• _AIM OF THE EXERCISE_
Some lines below hold "Model". Pick them out and copy them.

Stored records
Segment Open
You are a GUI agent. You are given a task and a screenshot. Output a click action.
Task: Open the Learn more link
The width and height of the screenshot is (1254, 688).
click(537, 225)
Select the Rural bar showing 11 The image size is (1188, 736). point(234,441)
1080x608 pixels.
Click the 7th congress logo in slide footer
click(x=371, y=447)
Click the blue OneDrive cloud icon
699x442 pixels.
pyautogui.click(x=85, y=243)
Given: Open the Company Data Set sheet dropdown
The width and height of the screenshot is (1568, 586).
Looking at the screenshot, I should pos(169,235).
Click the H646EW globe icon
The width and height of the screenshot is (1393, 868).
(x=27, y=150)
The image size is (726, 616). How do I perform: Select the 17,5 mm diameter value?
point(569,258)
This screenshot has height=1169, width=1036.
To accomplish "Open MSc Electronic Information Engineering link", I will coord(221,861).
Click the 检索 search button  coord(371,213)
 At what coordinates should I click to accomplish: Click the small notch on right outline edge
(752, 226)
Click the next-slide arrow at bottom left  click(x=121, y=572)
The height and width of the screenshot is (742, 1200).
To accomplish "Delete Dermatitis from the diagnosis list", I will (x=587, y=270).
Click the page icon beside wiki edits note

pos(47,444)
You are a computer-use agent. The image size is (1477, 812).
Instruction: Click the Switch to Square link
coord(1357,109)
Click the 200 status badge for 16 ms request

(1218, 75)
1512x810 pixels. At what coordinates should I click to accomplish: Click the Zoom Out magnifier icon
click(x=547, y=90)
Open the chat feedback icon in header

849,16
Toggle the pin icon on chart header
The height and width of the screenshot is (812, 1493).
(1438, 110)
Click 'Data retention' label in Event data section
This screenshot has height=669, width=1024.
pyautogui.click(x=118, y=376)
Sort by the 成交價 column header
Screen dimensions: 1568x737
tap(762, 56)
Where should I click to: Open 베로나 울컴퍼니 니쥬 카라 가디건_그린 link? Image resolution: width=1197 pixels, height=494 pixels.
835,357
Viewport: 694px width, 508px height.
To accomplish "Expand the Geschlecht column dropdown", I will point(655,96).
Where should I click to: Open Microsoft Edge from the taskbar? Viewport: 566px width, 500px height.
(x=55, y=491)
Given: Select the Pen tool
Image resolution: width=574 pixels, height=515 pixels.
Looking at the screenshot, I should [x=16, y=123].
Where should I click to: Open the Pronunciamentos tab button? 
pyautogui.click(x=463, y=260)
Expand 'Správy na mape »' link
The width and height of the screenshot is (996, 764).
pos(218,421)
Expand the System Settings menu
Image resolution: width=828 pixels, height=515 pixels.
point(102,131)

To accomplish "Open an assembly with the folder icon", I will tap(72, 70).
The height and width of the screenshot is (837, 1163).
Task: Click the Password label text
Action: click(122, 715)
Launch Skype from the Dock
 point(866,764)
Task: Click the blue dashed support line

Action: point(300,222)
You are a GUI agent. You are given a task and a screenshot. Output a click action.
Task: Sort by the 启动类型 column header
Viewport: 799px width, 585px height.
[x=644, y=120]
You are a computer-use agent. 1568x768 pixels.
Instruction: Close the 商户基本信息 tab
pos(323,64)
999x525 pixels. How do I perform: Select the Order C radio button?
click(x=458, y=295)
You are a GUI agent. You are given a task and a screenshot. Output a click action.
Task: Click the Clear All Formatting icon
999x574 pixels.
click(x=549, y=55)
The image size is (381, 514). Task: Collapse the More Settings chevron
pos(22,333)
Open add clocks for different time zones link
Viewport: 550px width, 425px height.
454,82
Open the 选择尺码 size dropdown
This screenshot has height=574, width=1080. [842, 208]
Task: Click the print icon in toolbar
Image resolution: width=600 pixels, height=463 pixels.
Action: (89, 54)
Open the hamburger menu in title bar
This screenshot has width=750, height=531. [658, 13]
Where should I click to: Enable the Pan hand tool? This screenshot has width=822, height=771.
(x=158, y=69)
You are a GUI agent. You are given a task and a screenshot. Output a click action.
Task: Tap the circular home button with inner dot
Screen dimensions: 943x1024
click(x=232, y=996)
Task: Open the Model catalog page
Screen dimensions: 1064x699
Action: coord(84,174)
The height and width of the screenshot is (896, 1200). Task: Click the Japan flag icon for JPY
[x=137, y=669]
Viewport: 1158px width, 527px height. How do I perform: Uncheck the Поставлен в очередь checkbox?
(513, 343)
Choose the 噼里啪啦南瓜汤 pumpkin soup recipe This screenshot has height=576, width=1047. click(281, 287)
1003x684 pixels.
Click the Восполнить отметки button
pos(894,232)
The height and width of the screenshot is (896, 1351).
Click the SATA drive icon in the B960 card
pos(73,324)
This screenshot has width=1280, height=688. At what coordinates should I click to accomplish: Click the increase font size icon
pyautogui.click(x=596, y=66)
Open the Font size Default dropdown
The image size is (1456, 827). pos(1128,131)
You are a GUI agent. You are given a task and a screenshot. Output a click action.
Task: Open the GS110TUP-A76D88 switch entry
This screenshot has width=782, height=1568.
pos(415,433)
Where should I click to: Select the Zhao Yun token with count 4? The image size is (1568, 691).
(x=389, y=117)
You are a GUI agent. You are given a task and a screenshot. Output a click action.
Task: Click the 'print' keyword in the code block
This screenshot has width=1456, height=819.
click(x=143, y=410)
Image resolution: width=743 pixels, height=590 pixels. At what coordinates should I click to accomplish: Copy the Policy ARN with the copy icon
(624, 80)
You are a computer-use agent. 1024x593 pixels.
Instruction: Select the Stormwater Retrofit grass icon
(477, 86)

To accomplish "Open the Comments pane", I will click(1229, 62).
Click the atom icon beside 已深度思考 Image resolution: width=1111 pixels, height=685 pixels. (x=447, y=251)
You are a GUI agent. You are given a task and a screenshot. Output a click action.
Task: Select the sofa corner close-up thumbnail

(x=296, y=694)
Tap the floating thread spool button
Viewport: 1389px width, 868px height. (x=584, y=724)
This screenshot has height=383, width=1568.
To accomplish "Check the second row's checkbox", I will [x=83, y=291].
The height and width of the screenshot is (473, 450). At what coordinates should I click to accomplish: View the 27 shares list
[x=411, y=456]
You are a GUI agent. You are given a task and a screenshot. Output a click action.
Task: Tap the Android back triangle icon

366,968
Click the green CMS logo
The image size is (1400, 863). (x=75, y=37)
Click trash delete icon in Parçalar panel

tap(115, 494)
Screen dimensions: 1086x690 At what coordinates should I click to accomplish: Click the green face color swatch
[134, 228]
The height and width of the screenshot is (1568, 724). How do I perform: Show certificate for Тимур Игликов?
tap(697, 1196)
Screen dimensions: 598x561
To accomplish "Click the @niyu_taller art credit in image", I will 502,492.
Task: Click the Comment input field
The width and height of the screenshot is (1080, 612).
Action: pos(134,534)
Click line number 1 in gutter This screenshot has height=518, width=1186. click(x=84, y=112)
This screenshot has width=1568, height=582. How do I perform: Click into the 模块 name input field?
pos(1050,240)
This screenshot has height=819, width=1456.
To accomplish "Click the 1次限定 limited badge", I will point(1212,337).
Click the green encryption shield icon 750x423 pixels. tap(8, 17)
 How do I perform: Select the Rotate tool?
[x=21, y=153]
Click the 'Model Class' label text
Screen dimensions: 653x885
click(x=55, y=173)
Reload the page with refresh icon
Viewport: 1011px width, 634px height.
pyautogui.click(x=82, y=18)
Segment Closed
• _TASK RESPONSE_
Task: Open the Model catalog page
Click the 'Model Class' label text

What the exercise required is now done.